Several thousand passengers were stranded at sea or blocked from leaving the French port after a protest by sailors. The blockade lasted eight hours and came ahead of talks with company bosses over job losses.
Thousands of ferry passengers traveling between Britain and France were left stranded on Sunday night after a fresh blockade of the northern French port of Calais.
Seaman from the bankrupt firm Scop SeaFrance, which went by the brand name MyFerryLink, used lifeboats to block the busy port from about 7.30pm local time (1730 UTC). Their action delayed travelers using other ferry services from P&O and DFDS for several hours, before the blockade was lifted.

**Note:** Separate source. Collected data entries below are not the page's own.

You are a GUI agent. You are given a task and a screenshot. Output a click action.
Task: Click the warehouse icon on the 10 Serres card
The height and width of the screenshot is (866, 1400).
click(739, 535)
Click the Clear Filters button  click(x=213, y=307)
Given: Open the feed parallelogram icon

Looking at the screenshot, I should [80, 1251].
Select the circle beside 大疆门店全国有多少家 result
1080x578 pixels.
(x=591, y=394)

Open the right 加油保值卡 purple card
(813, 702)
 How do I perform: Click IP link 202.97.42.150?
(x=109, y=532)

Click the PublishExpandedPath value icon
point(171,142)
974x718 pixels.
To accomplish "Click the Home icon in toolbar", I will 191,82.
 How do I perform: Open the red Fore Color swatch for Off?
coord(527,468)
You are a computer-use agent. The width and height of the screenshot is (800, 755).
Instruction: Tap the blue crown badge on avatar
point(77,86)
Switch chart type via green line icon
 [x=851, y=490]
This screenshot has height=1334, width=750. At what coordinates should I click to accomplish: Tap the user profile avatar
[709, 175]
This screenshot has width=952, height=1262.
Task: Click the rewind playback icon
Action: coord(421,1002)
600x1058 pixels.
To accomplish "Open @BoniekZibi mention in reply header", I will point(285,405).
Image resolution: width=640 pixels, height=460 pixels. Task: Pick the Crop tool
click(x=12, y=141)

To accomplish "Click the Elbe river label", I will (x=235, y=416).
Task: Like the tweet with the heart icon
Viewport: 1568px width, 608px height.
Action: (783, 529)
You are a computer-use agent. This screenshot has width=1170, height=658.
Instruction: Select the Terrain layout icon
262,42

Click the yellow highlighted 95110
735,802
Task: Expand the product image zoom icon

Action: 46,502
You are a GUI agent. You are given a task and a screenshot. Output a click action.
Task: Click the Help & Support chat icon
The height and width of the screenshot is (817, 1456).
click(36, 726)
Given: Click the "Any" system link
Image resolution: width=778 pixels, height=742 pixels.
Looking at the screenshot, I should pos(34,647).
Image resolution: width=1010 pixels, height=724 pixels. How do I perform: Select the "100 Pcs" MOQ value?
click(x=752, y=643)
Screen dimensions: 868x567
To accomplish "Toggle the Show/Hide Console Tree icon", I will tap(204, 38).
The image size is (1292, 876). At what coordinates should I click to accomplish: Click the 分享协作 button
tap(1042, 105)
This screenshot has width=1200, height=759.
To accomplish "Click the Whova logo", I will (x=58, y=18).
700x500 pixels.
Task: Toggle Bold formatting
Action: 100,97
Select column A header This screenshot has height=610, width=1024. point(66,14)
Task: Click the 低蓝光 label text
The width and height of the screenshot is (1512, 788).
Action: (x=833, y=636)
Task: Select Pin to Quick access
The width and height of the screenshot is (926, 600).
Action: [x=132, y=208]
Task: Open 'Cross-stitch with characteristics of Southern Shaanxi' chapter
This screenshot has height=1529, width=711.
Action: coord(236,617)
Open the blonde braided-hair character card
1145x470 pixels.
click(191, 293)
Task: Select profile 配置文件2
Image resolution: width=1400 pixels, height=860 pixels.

One ship was stuck in port with 2,000 passengers aboard. Two others, carrying 3,200 passengers between them, were prevented from entering the harbor. A fourth vessel remained at the English port of Dover, waiting for the industrial action to end. Other ferry services were diverted to nearby French ports.
In a tweet, Calais Mayor Natacha Bouchart complained that the port had been taken “hostage.”
The delays were compounded because of extra traffic due to a long, public holiday weekend in the UK.
After the blockade end, senior union official Eric Vercoutre told Agence France Presse that sailors would now hold talks with government officials. Ferry operators said delays to services would remain for the next few hours.
Scop SeaFrance workers have carried out repeated protests over the summer in Calais, amid fears of a large number of job losses as the company restructures. In July, the port was blocked for three consecutive days, causing havoc with cross-Channel sailings and huge tailbacks on roads in the UK and France.
Calais has also seen mounting tensions among the many migrants camped in the northern French city, attempting to smuggle themselves into Britain. Last month, several thousand people stormed the entrance to the nearby Channel Tunnel, forcing the cancellations of rail services that ply the route.
MyFerryLink ceased operations at the beginning of July. A meeting about the company's future is expected on Monday, with a deal likely to save up to 400 of the 487 jobs under threat.
Separately on Monday, French Prime Minister Manual Valls will travel to Calais to discuss the migrant crisis.